Stata/MP 14.2 and my installation does not have internet access, so I cannot copy code or output to this forum.

My data is longitudinal, with 128 "zones" and around 700 daily observations for whether or not a pipe break has occurred on that day. My covariates consist of various time-varying factors specific to each zone, like water demand, pressure measurements, etc. One issue is that pressure measurements (a key variable) are only available for 42 zones and are severely unbalanced. Time invariant factors are ignored since there are so many that we can't quantify.

Initially the idea was to do a regression on breaks per mile of pipe, but it has since come to light that the miles used in that calculation are unreliable estimates. So, a binary outcome of whether or not a break happened seems reasonable.

xtlogit has the random effects, conditional fixed effects, and population averaged approach available, but I am not sure which would be best.

As I understand it, random effects is only valid for random samples from a larger population, and since the population averaged approach is similar, does that exclude that approach too? Also, since we don't quantify the time-invariant variables, isn't random effects invalid? Does that apply to population averaged approaches too?

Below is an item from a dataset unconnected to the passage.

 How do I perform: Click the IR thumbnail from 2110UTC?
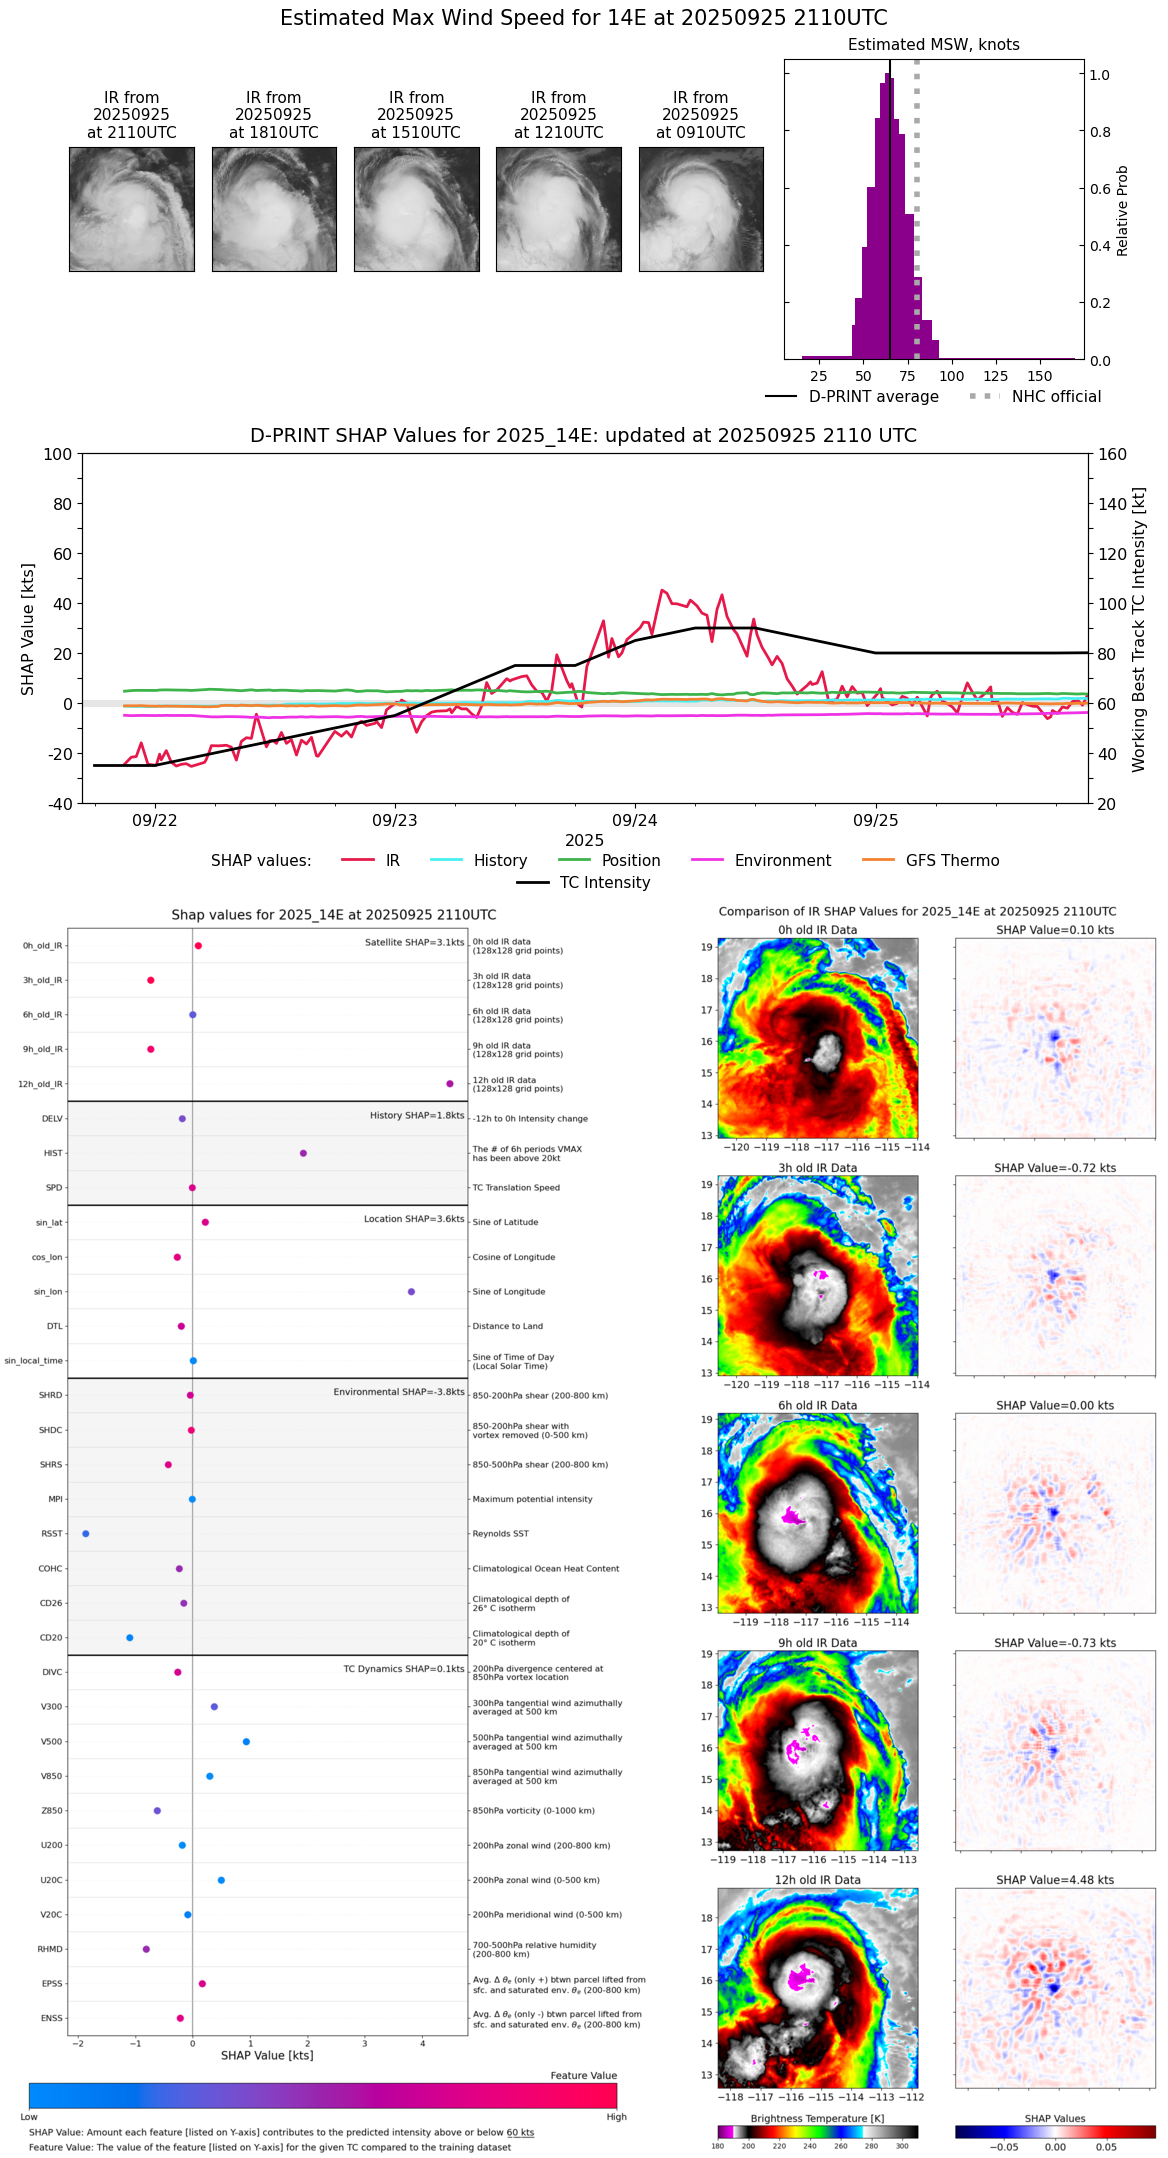(x=132, y=209)
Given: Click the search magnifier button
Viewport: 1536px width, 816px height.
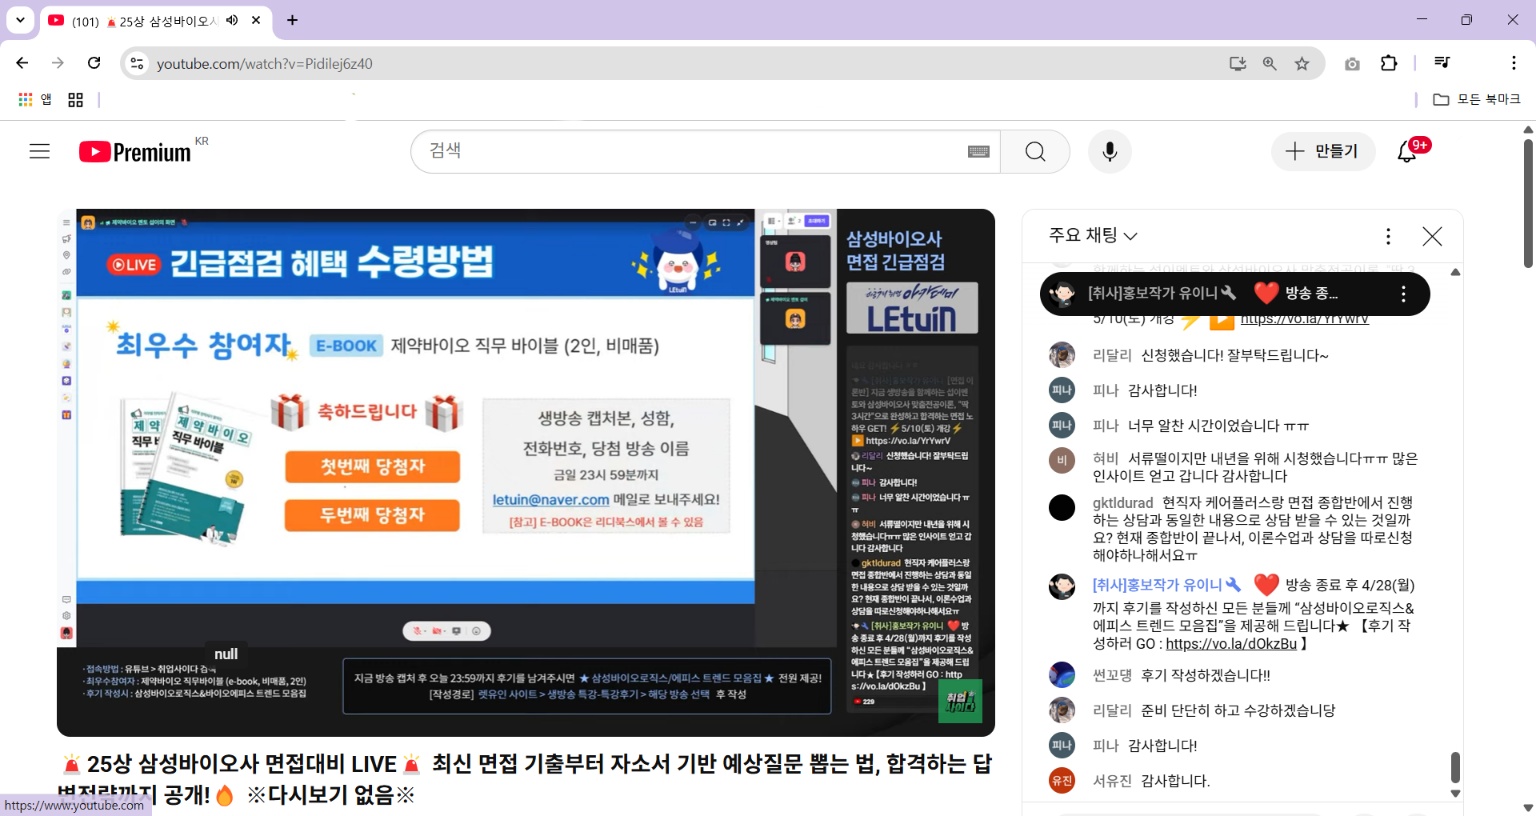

So conditional fixed effects remains, but it doesn't have cluster-robust standard errors. I could use the bootstrap option (but the docs don't explicitly say that this would be sufficient, but threads on this forum suggest this is the case) or do clogit with robust standard errors. But clogit is for matched case-control data according to the docs...

What is the most appropriate approach? Hosmer and Lemeshow (2013) mention a "cluster-specific" model, but I don't see that language anywhere in the Stata documentation.


Hosmer Jr., D. W., Lemeshow, S., & Sturdivant, R. X. (2013). Applied Logistic Regression. Wiley series in probability and statistics. Hoboken, NJ, USA: John Wiley & Sons, Inc.